WHAT IS EXPECTED.
Using the string "size" as the key, pull each matching line out of the records below.

EXERCISE DATA.
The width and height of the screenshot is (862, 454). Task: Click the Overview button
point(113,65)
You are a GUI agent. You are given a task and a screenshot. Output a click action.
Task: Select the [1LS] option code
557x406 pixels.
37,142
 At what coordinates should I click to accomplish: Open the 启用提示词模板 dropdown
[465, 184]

--

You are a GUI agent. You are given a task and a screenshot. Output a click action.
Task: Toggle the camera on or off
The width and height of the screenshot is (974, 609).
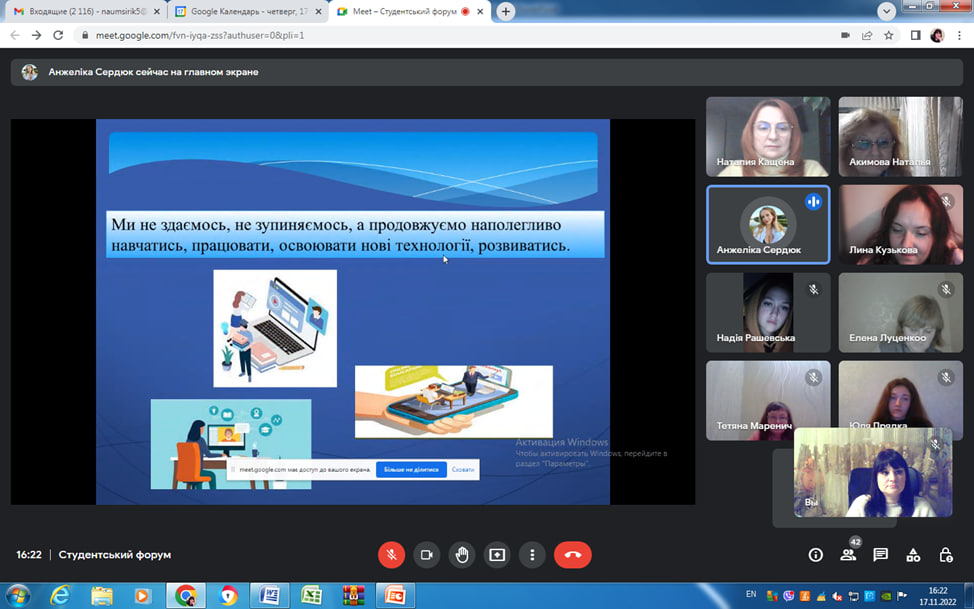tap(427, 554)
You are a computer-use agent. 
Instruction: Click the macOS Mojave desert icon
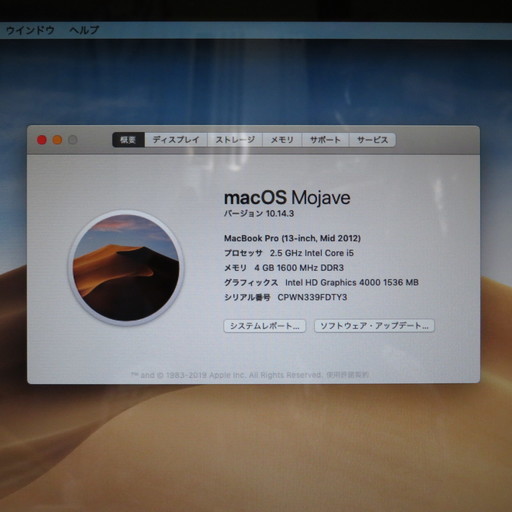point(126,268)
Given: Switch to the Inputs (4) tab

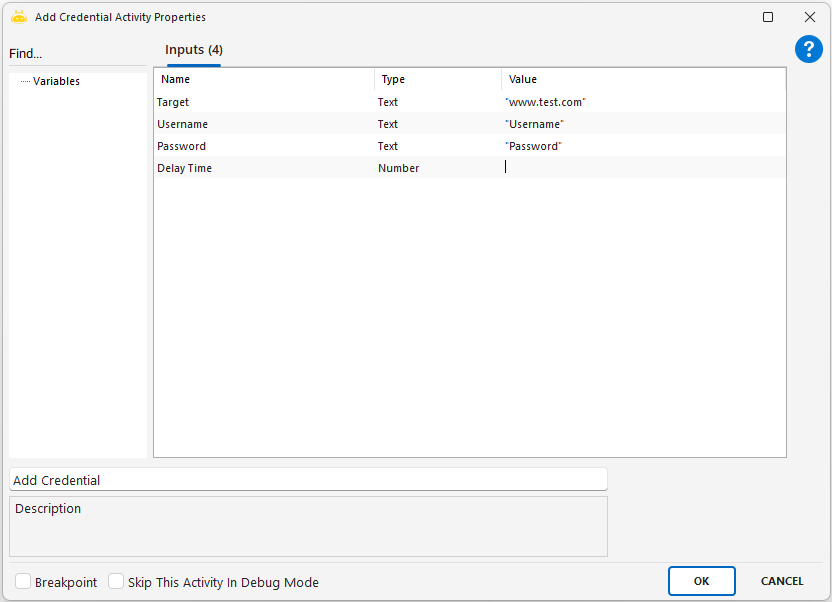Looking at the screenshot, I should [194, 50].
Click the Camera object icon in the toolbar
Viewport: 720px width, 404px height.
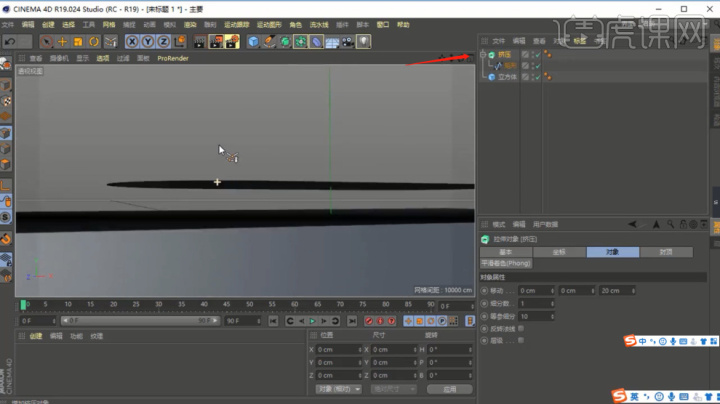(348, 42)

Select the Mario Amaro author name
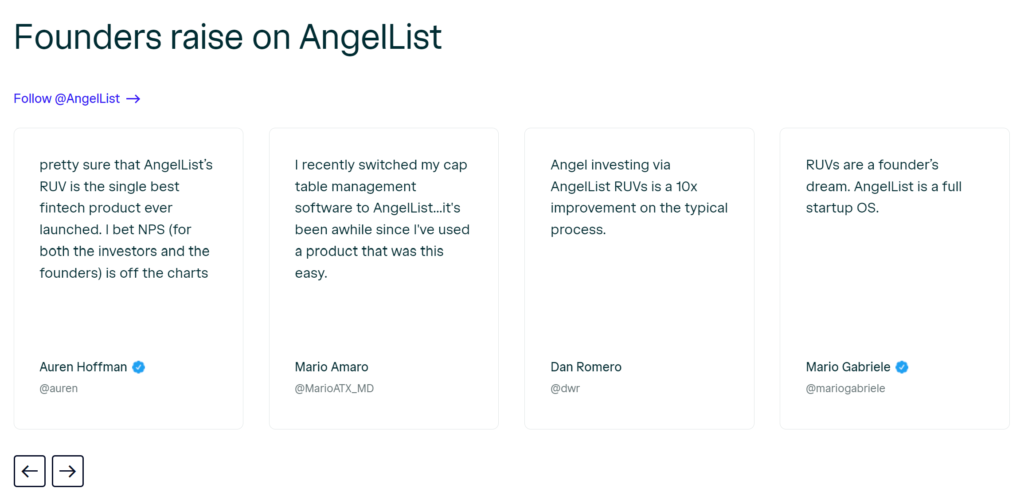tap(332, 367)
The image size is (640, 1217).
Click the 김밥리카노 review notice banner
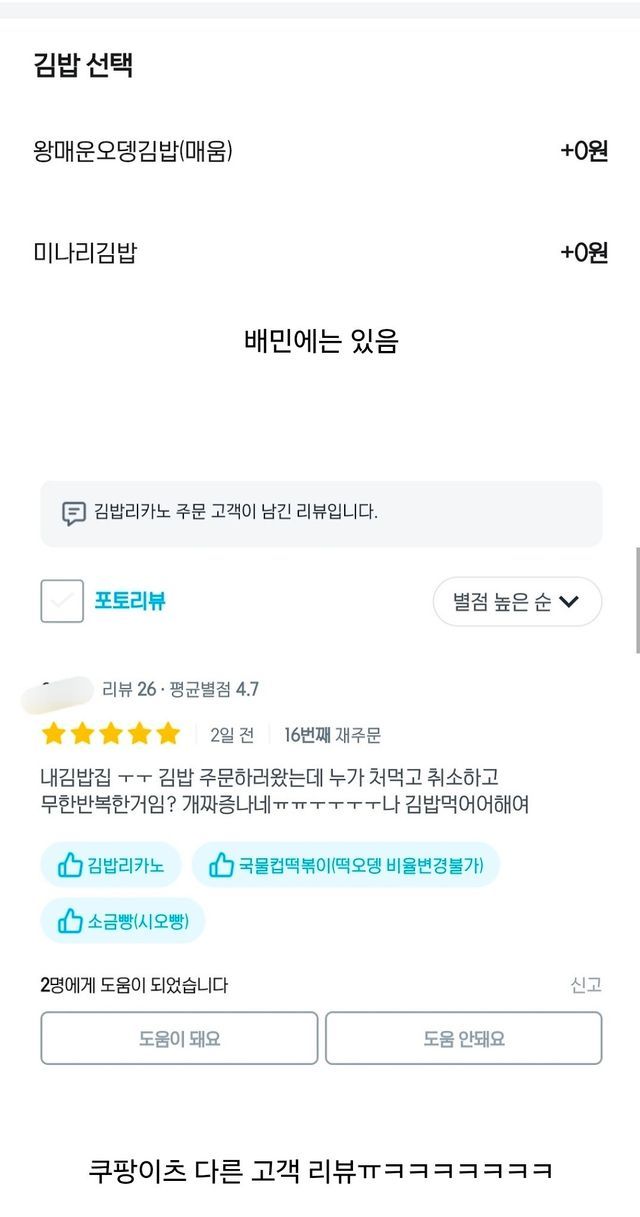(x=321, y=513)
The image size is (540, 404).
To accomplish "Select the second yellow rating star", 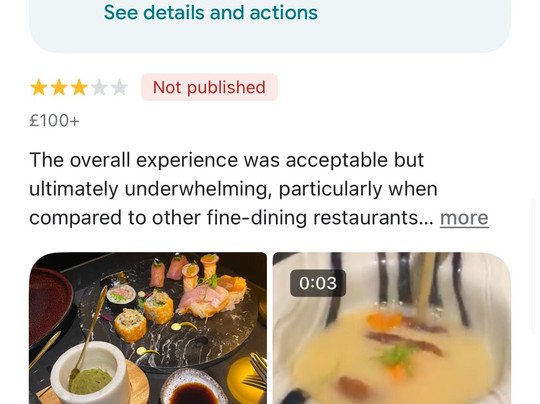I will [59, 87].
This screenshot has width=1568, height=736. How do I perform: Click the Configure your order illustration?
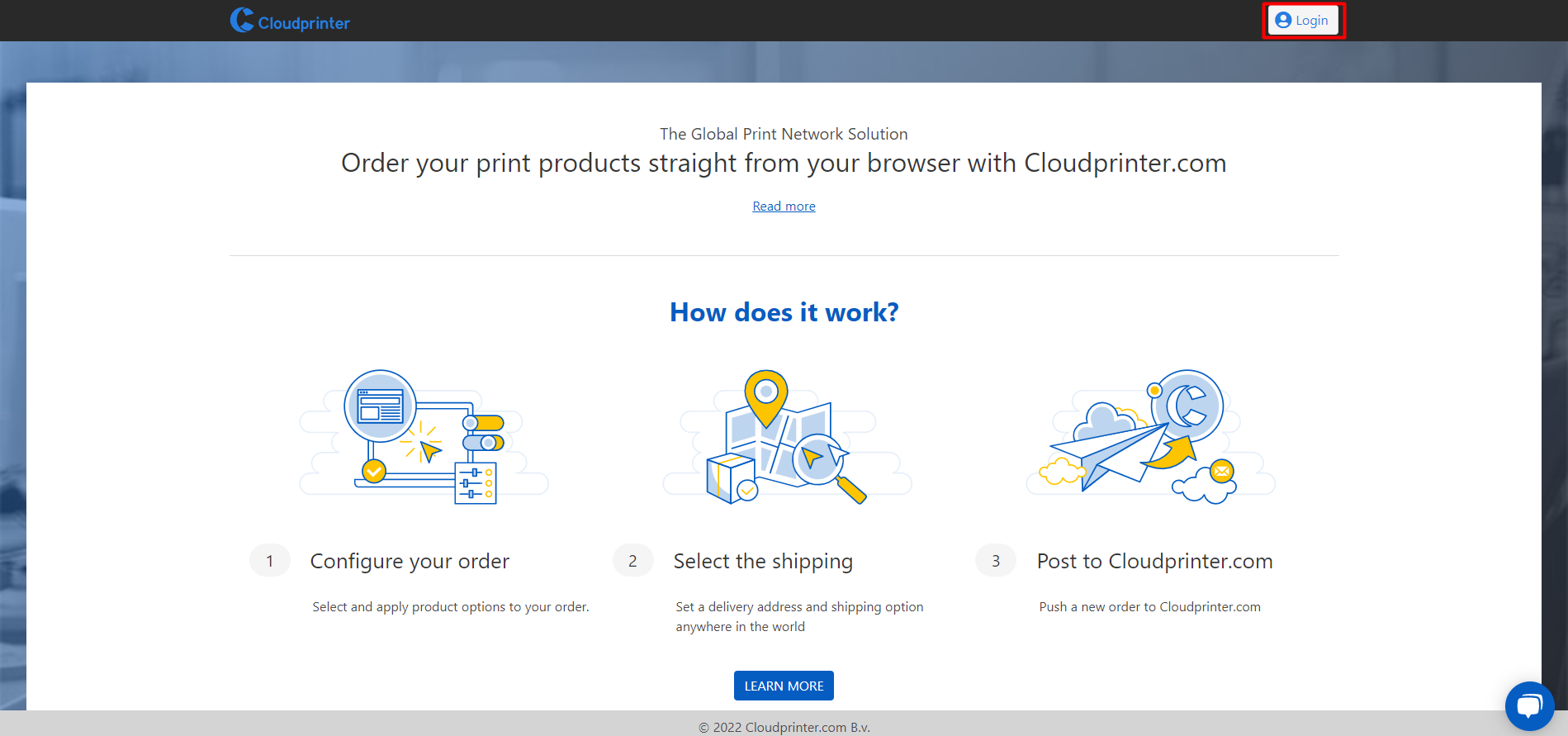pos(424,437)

---

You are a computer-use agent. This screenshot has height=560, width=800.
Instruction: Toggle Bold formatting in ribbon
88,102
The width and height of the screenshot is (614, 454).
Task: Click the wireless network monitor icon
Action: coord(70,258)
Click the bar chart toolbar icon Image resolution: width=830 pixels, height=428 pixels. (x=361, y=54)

ANSWER SPACE.
The image size is (640, 1217).
The image size is (540, 404).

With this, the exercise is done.